The Commission dressed up the language a bit, of course:

If a contested matter is likely to raise unsettled and complex legal issues under the federal securities laws, or interpretation of the Commission’s rules, consideration should be given to whether, in light of the Commission’s expertise concerning those matters, obtaining a Commission decision on such issues, subject to appellate review in the federal courts, may facilitate development of the law.

Div’n of Enforcement Approach to Forum Selection in Contested Actions at 5 (“Guidance,” emph. added), here.

That confirms the fears expressed by many, including Supreme Court Justice Scalia. Last November, he asked: “Does a court owe deference to an executive agency’s interpretation of a law that contemplates both criminal and administrative enforcement?” Scalia “doubt[ed] the Government’s pretensions to deference. They collide with the norm that legislatures, not executive officers, define crimes,” because “Deferring to the prosecuting branch’s expansive views of these statutes “would turn [their] normal construction . . . upside-down, replacing the doctrine of lenity with a doctrine of severity.”   Whitman v. United States, 574 U.S. ___ (2014)(No. 14-29, Nov. 10, 2014)(Scalia, J., concurring), denying certiorari review of, 555 Fed. Appx. 98, 107 (2014) (affirming a criminal 10b-5 conviction, based in part on deference to an SEC interpretation). See my post here.

That same month, US District Judge Jed Rakoff warned against displacing “balanced” federal-court development of federal securities law with “administrative fiat” that is given deference on appeal and might lead “the SEC to become, in effect, a law unto itself.” My post here.

And when SEC Commissioner Piwowar called for more transparency about the Agency’s forum-selection at the 44th “SEC Speaks” last February, he warned against the unfairness of rule-making by enforcement. My post here.

Why worry? Because the Commission routinely argues it is entitled to deference. In fact, it goes out of its way to claim deference even to interpretations unnecessary to its action. The SEC urged the DC Circuit to give Chevron deference to its dicta that it didn’t have to follow a Congressional Dodd-Frank mandate — urging affirmance of Commission’s administrative-proceeding in Montford and Co., Inc. v. SEC, No. 14-1126 (D.C. Cir.). My post here.

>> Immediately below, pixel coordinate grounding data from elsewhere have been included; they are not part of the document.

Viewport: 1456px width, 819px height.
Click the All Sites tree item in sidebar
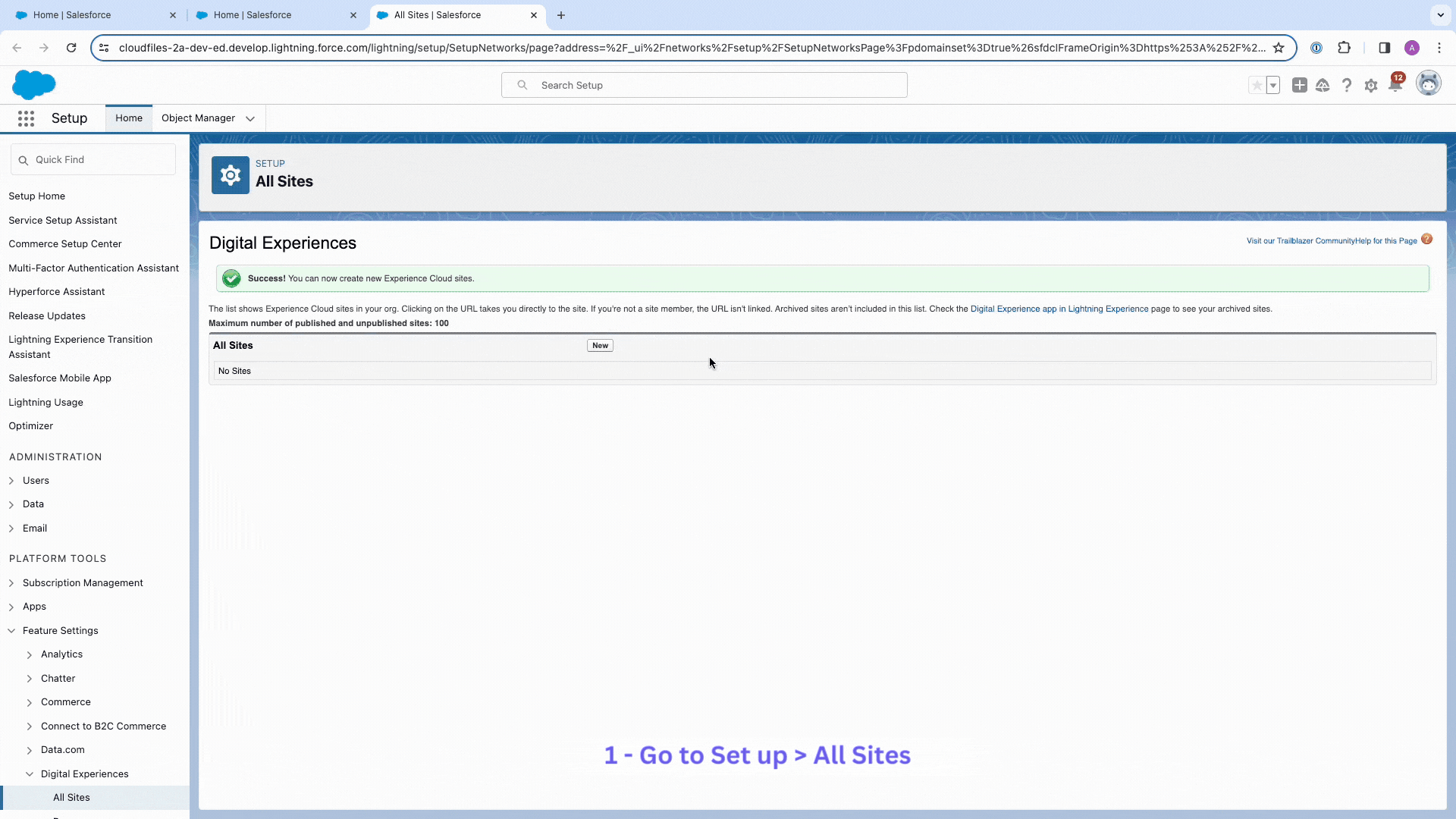[x=71, y=797]
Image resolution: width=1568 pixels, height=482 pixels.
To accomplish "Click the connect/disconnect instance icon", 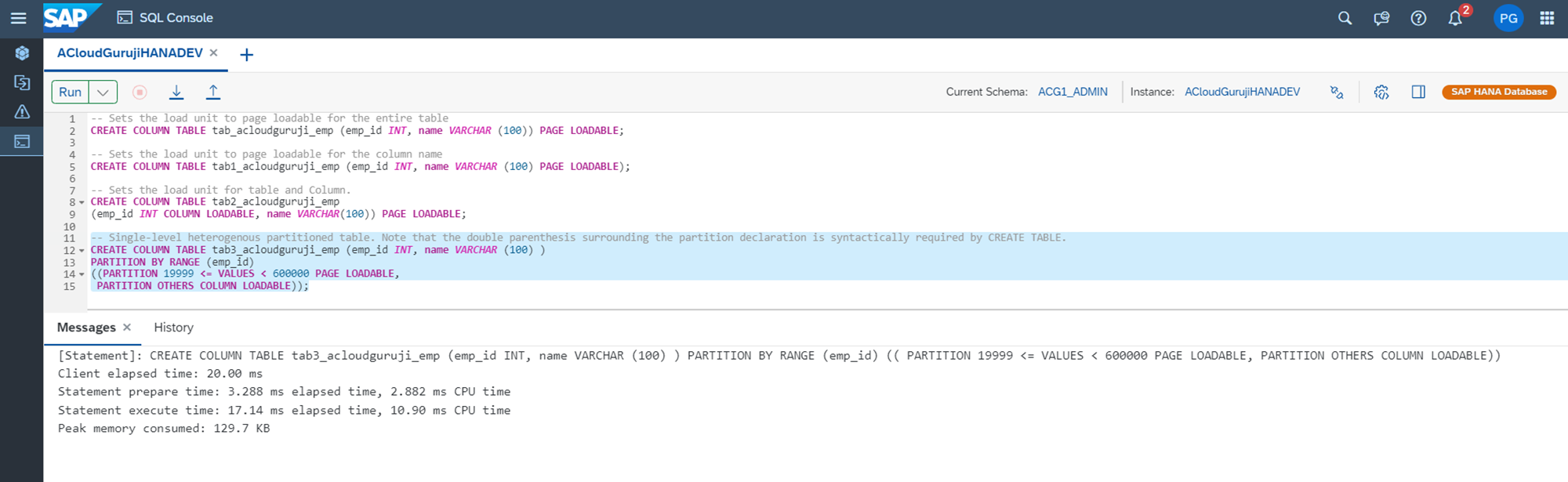I will point(1337,92).
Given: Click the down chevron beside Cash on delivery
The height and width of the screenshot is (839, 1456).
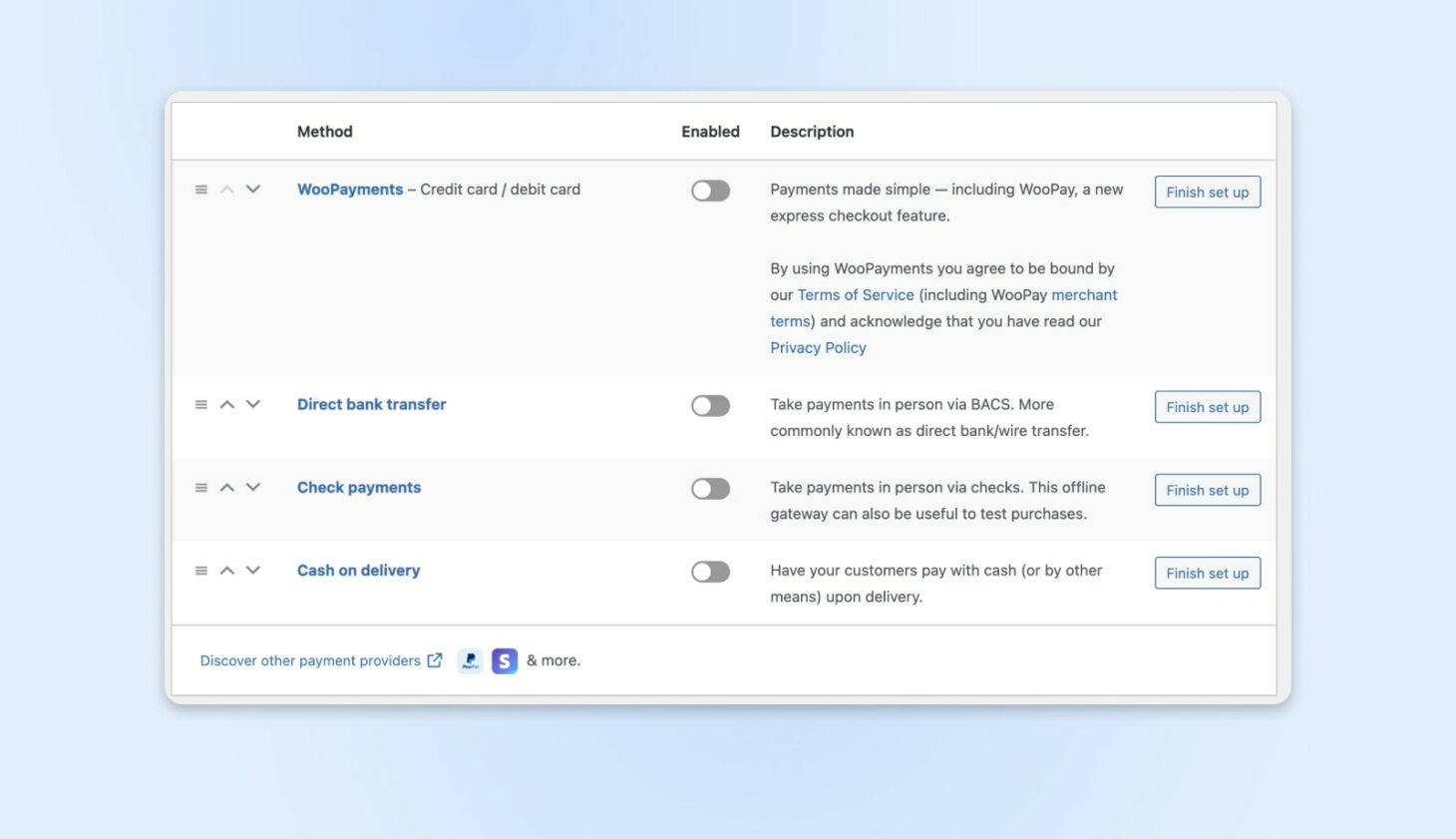Looking at the screenshot, I should tap(252, 570).
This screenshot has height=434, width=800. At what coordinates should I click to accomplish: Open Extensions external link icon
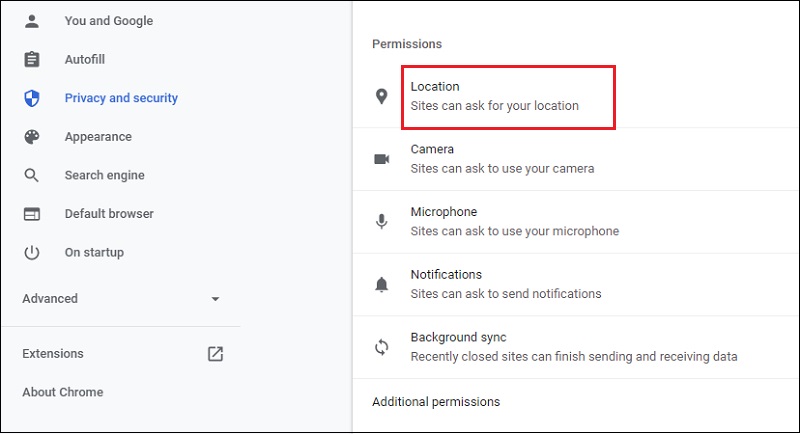pyautogui.click(x=215, y=353)
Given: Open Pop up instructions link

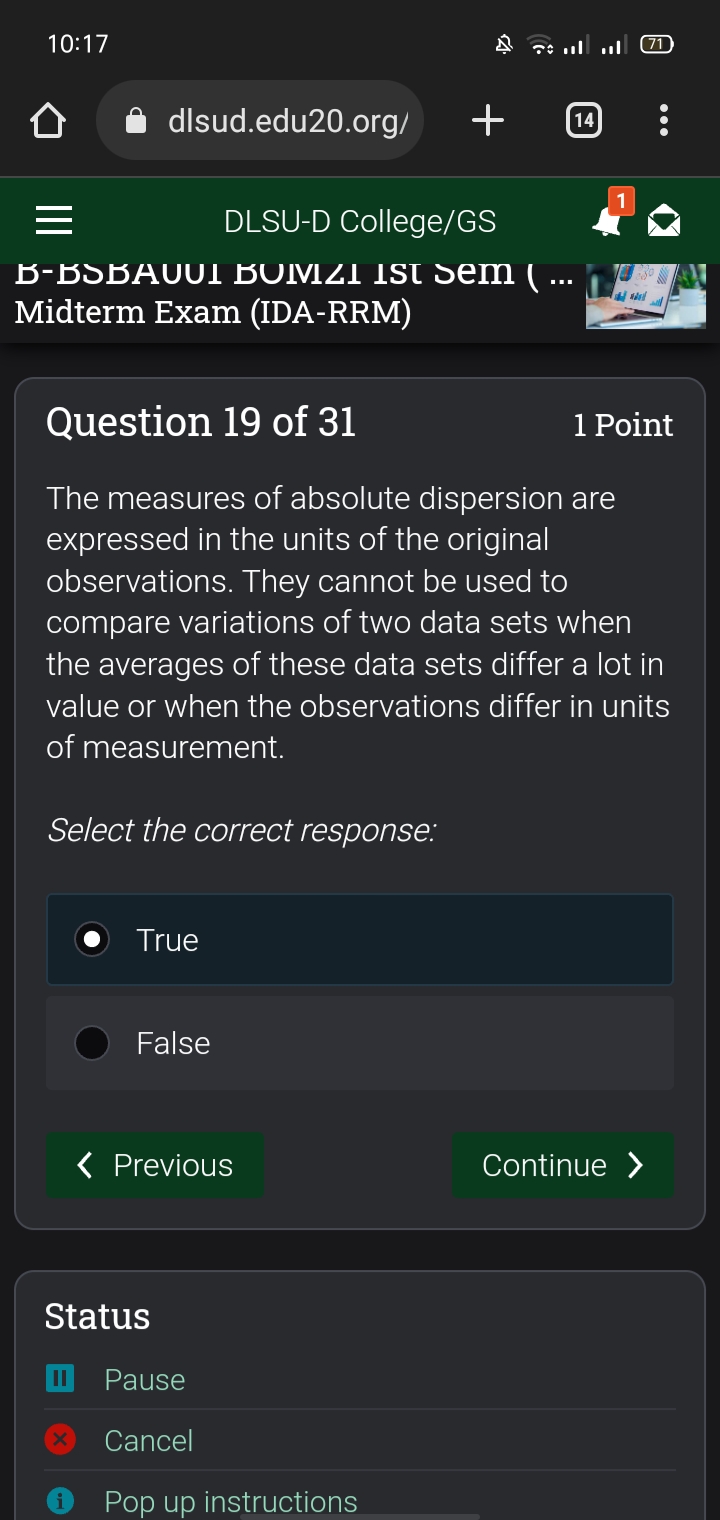Looking at the screenshot, I should [230, 1500].
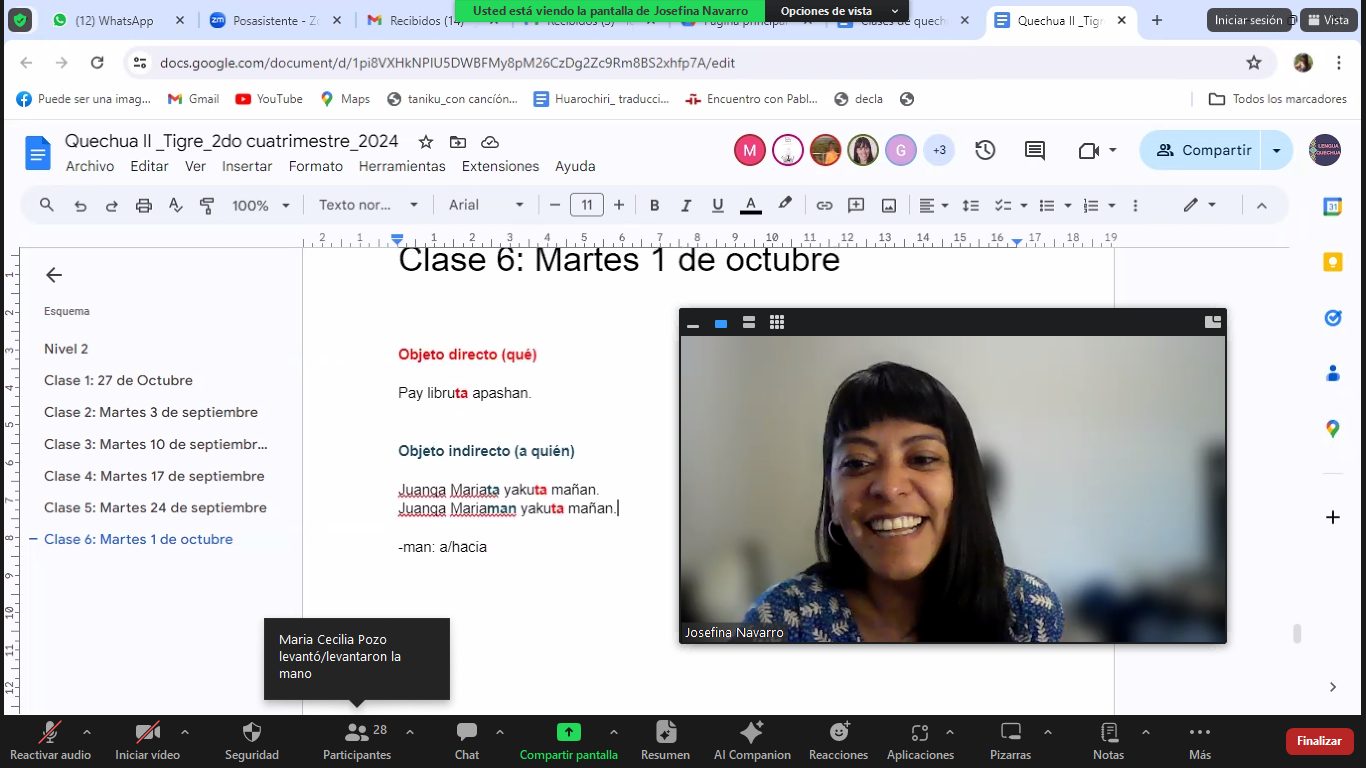
Task: Click the insert link icon
Action: pos(824,205)
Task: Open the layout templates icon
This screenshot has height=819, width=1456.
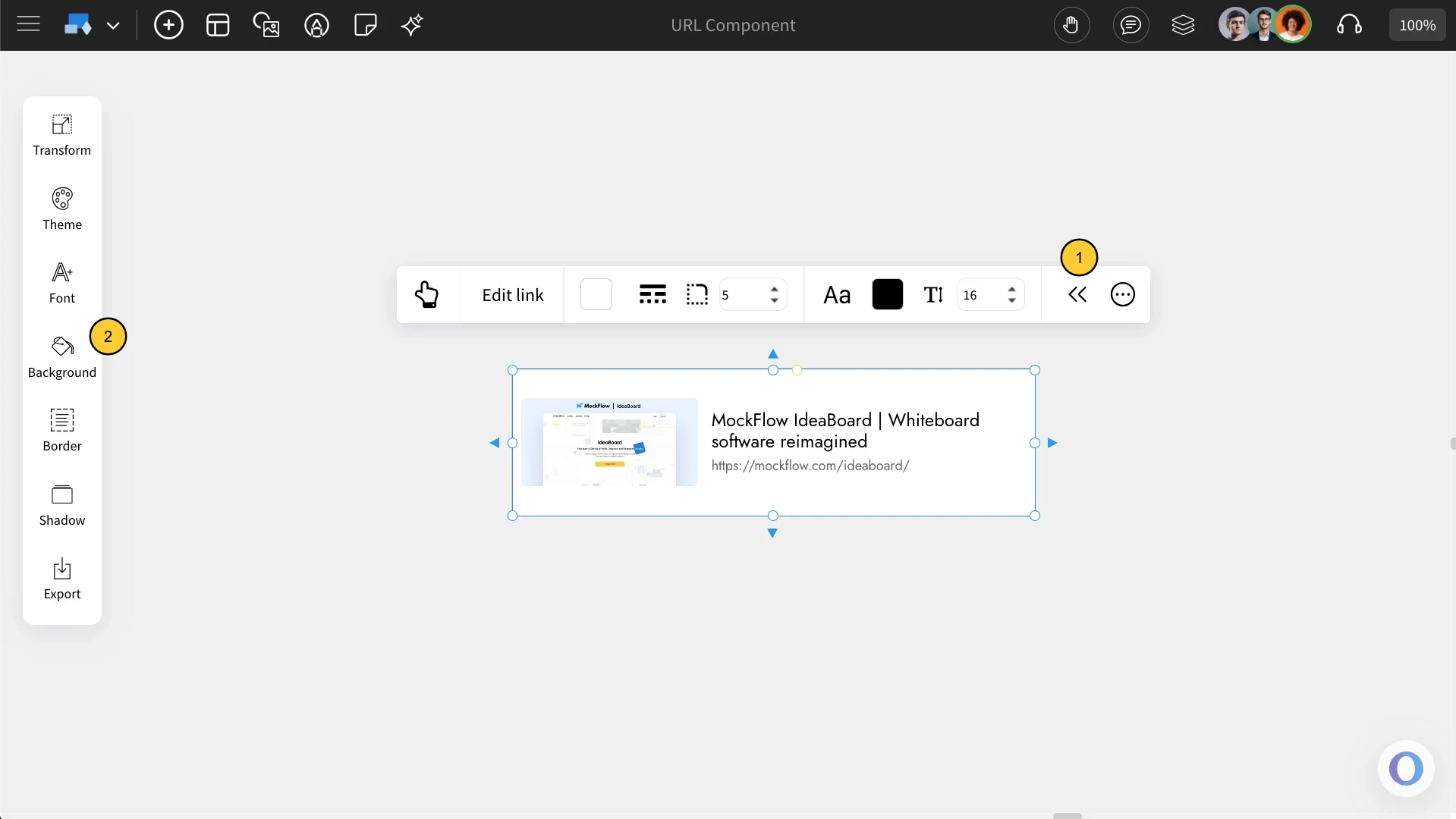Action: tap(218, 25)

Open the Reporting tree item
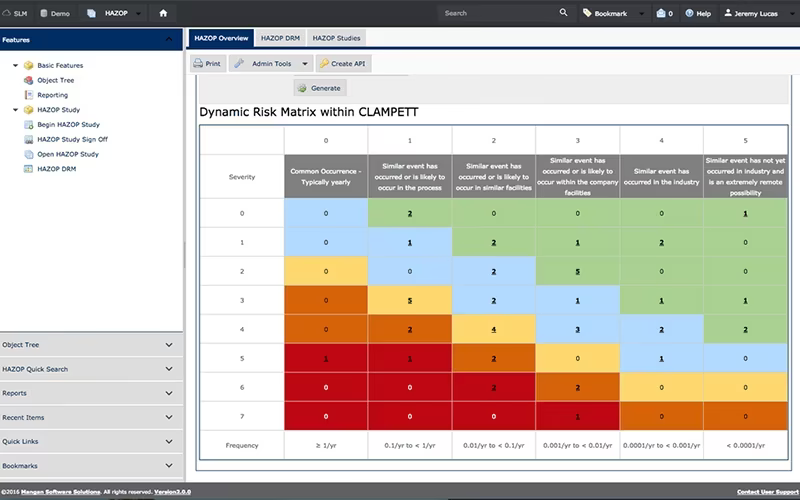point(52,95)
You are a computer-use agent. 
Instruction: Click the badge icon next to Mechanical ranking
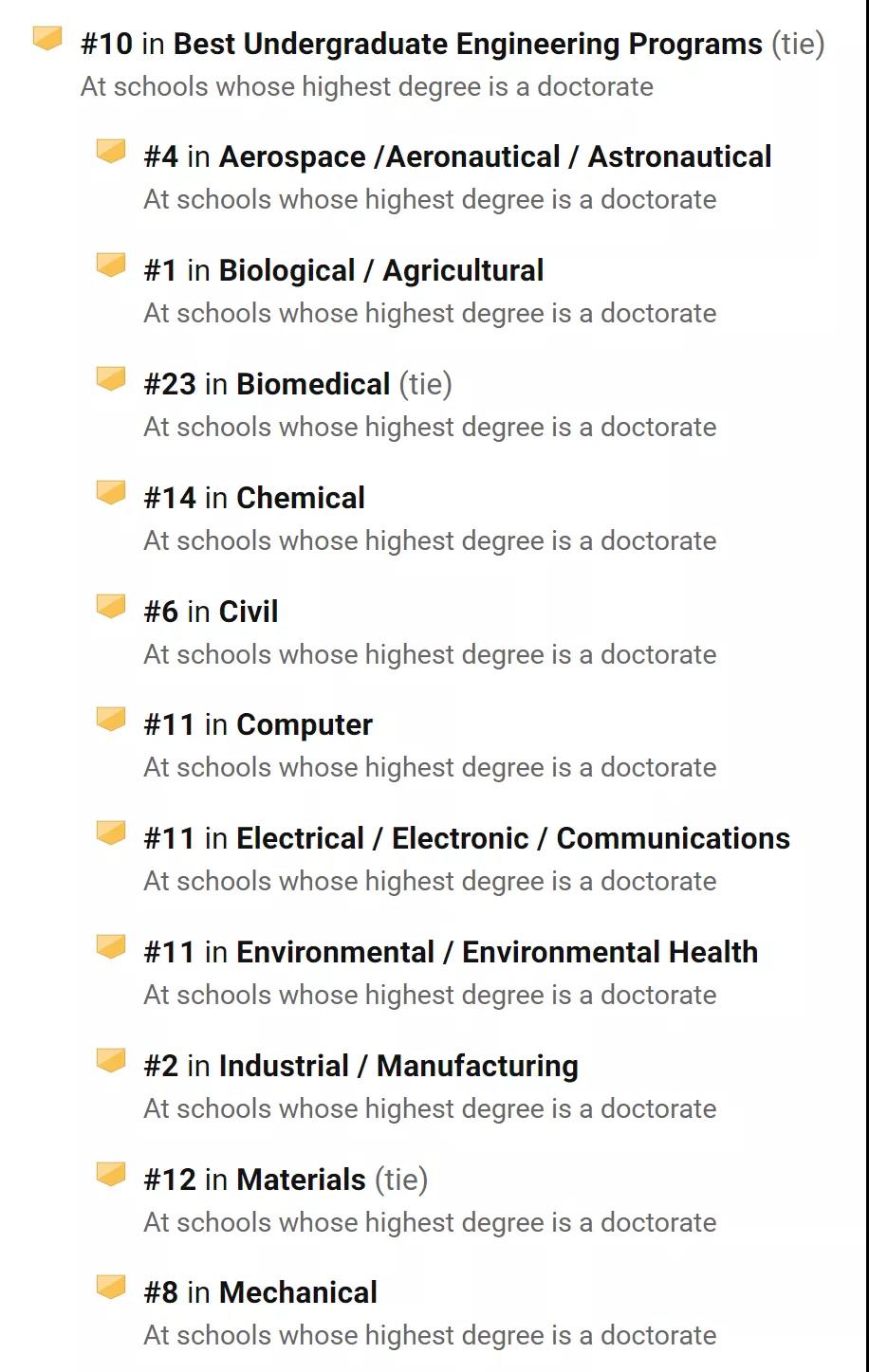[x=111, y=1287]
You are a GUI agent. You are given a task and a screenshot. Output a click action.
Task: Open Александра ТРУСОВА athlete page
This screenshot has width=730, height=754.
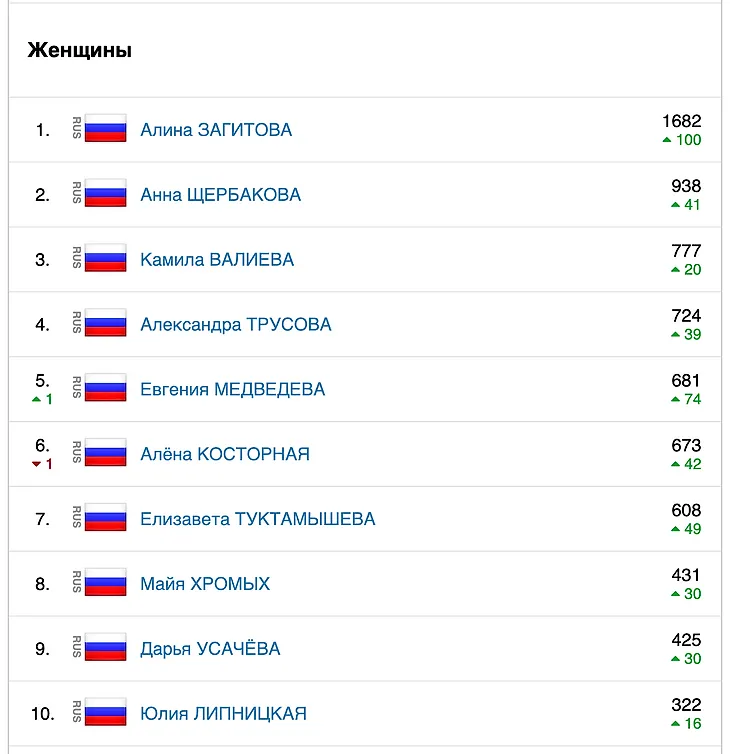coord(236,325)
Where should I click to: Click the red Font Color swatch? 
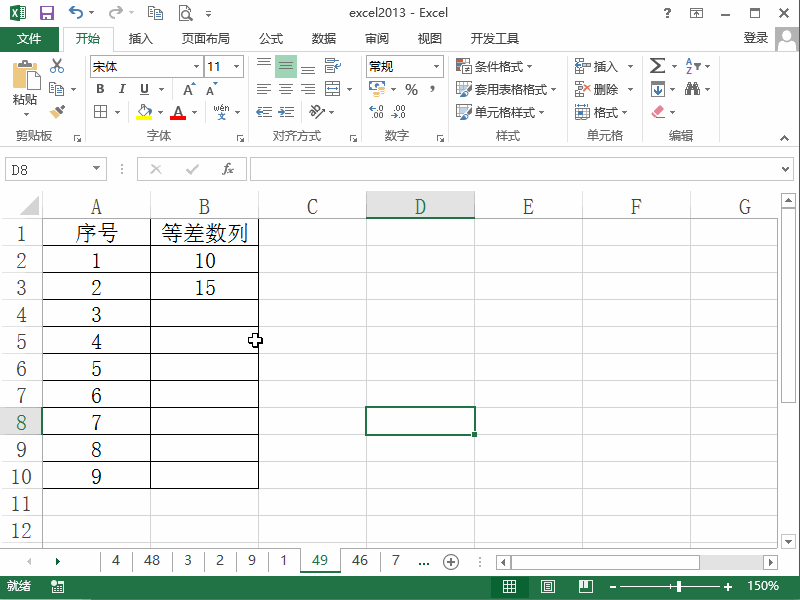coord(179,111)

So when an Executive-Branch administrative agency arrogates to itself the ability to judge its own decisions in quasi-criminal prosecutions and then claim deference from the Judicial Branch, we start Through the Looking Glass:

“When I use a word,’ Humpty Dumpty said in rather a scornful tone, ‘it means just what I choose it to mean — neither more nor less.’

‘The question is,’ said Alice, ‘whether you can make words mean so many different things.’ ‘The question is,’ said Humpty Dumpty, ‘which is to be master — that’s all.”

Lewis Carroll, Through the Looking Glass.